Sam Rainsy has been convicted in absentia for supposedly ‘ceding territory to a foreign entity’
Cambodian opponent in exile and leader of the Cambodia National Rescue Party (CNRP) Sam Rainsy (left), arrives at the courthouse accused in a defamation lawsuit filed by Cambodia's prime minister, in Paris on Sept. 1. (Photo: AFP)
The Phnom Penh Municipal Court has sentenced Sam Rainsy, the leader-in-exile of the outlawed Cambodian National Rescue Party (CNRP), to life behind bars for “ceding territory” after he met with indigenous groups, reports said.
Rainsy, who lives in France, has been convicted in absentia on charges ranging from incitement and defamation to plotting to overthrow the government, and his sentences to date total more than 40 years, besides the life term handed down on Oct. 19.
He was charged for a meeting in 2013 with an ethnic Jarai leader who headed the Montagnard Foundation. He reportedly promised to uphold the rights of minorities if the CNRP won the upcoming national elections.
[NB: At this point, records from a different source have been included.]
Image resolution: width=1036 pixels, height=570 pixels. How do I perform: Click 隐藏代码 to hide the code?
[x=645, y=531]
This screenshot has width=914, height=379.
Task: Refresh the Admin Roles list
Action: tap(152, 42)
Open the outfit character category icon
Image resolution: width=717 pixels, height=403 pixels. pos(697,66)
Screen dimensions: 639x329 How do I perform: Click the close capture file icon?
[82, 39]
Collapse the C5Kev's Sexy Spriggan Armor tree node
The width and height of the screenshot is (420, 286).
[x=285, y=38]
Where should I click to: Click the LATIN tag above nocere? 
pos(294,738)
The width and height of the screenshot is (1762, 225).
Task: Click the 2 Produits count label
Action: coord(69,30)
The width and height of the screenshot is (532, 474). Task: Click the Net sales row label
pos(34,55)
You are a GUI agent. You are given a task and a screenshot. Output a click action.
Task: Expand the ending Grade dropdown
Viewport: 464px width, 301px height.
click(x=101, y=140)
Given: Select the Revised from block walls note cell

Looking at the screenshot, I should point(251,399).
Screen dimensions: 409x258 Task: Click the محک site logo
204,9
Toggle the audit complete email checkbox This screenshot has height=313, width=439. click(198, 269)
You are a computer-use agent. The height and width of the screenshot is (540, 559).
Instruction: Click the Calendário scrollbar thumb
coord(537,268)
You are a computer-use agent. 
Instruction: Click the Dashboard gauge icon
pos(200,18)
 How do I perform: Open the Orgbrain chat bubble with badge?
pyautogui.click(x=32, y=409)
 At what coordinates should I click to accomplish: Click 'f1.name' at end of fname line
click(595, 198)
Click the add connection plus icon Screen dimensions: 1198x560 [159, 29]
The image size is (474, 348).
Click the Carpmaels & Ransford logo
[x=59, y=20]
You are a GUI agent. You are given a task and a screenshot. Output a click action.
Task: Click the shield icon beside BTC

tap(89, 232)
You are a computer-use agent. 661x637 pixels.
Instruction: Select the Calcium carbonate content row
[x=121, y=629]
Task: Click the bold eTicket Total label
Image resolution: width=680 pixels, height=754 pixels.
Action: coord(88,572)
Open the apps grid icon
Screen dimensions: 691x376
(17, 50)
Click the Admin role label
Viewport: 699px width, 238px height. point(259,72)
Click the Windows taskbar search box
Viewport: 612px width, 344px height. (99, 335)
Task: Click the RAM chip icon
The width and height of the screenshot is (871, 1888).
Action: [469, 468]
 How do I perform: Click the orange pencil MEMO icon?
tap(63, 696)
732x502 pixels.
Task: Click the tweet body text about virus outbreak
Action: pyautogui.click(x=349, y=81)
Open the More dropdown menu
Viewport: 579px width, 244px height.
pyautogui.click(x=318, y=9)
According to Voice of Democracy (VOD), details of the meeting became public through a video posted on Facebook in 2018.
VOD said Sam Rainsy did not pledge to give away any land but “the government and Fresh News latched on to the video and accused Rainsy of ceding territory to a foreign entity.”
The CNRP was tantalizingly close to winning the election in 2013. It was outlawed by the courts four years later and the long-ruling Cambodian People’s Party (CPP) won all 125 seats it contested in 2018.
Since then CNRP supporters have been the subject of five mass trials, mostly related to promises by Sam Rainsy to return to Cambodia, stage a popular rebellion and oust Prime Minister Hun Sen.
The marathon trial of Kem Sokha, former CNRP president, too was adjourned on Oct. 19 for two months to enable the defense and prosecution to prepare for their closing arguments.
Kem Sokha is facing life imprisonment if convicted of conspiring with a foreign power to oust the Cambodian government, charges he has strenuously denied.
To meet those ends, he was accused of using a “fake human rights” group funded by the United States-based International Republican Institute and training activists at the Centre for Applied Non-violent Action and Strategies with “color revolutionary” strategies.
Kem Sokha, arrested in 2017, told the bench that he would like the hearings to finish as soon as possible, adding that he was suffering from back pains caused by sitting for too long in the dock, given his trial has lasted about two years.
“I don’t want to suffer any longer,” he said, according to Agence France-Presse. “I want it to finish very soon and to receive justice.”
His lawyers had urged a speedy trial after delays were caused by the Covid-19 pandemic and one lawyer, speaking outside the court, said they would have preferred a shorter recess.
Judge Koy Sao said two months was enough time for all parties to prepare and scheduled the next hearing for December 21.